● **Exercise aim**:
Print every line of the listing below, starting with the line that holds "Task: Click the red required asterisk" and going on through the line that holds "Task: Switch to the greyed second tool tab", both included, and print nothing else.

* * * * *

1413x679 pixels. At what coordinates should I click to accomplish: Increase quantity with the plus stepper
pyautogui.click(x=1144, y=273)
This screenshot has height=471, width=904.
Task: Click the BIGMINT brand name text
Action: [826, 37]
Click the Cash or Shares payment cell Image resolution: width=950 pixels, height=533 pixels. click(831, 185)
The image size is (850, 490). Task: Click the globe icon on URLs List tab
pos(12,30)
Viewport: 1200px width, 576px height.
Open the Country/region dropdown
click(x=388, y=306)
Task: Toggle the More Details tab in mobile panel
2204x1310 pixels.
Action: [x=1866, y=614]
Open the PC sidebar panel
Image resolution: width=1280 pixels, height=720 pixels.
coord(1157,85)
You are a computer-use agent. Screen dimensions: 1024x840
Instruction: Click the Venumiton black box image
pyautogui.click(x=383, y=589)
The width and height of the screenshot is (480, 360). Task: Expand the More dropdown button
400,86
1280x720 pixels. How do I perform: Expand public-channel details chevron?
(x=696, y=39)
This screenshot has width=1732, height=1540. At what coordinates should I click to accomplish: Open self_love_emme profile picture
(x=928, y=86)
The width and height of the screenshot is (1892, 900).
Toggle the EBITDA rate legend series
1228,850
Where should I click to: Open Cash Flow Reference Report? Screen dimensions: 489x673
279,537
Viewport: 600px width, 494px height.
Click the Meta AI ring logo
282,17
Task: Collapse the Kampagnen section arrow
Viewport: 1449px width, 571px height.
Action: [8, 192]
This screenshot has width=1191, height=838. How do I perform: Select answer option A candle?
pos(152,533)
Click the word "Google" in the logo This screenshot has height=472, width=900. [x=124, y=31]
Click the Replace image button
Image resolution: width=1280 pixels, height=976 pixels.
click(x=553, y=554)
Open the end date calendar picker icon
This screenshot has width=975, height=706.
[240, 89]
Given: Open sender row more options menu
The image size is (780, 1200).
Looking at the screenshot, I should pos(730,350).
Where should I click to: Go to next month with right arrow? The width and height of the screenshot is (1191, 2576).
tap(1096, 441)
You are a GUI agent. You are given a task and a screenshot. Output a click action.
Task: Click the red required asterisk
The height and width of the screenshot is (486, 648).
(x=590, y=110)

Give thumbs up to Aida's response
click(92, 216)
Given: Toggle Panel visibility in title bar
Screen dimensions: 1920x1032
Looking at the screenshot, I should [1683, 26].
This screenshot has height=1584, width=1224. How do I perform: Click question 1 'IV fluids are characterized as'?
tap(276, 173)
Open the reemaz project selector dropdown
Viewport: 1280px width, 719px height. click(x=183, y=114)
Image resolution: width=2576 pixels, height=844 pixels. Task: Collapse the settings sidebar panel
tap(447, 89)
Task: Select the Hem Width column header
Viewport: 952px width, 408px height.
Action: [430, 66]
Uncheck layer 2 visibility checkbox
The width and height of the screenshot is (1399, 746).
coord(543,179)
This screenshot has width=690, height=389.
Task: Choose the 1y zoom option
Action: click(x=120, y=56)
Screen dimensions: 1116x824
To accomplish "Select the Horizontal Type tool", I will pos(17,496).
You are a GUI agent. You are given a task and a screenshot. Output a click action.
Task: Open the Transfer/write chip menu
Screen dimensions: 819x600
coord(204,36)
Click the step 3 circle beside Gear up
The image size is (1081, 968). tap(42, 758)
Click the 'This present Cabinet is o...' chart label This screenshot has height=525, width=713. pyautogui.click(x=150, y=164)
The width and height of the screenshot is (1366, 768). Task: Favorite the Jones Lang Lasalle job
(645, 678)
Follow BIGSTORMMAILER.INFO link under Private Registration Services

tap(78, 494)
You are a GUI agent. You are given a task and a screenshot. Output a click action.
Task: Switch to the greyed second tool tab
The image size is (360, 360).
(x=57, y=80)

* * * * *

● **Reply**:
Task: Click the red required asterisk
The height and width of the screenshot is (486, 648).
(x=590, y=110)

Give thumbs up to Aida's response
click(92, 216)
Given: Toggle Panel visibility in title bar
Screen dimensions: 1920x1032
Looking at the screenshot, I should [1683, 26].
This screenshot has height=1584, width=1224. How do I perform: Click question 1 'IV fluids are characterized as'?
tap(276, 173)
Open the reemaz project selector dropdown
Viewport: 1280px width, 719px height. click(x=183, y=114)
Image resolution: width=2576 pixels, height=844 pixels. Task: Collapse the settings sidebar panel
tap(447, 89)
Task: Select the Hem Width column header
Viewport: 952px width, 408px height.
Action: [430, 66]
Uncheck layer 2 visibility checkbox
The width and height of the screenshot is (1399, 746).
coord(543,179)
This screenshot has width=690, height=389.
Task: Choose the 1y zoom option
Action: click(x=120, y=56)
Screen dimensions: 1116x824
To accomplish "Select the Horizontal Type tool", I will pos(17,496).
You are a GUI agent. You are given a task and a screenshot. Output a click action.
Task: Open the Transfer/write chip menu
Screen dimensions: 819x600
coord(204,36)
Click the step 3 circle beside Gear up
The image size is (1081, 968). tap(42, 758)
Click the 'This present Cabinet is o...' chart label This screenshot has height=525, width=713. pyautogui.click(x=150, y=164)
The width and height of the screenshot is (1366, 768). Task: Favorite the Jones Lang Lasalle job
(645, 678)
Follow BIGSTORMMAILER.INFO link under Private Registration Services

tap(78, 494)
You are a GUI agent. You are given a task and a screenshot. Output a click action.
Task: Switch to the greyed second tool tab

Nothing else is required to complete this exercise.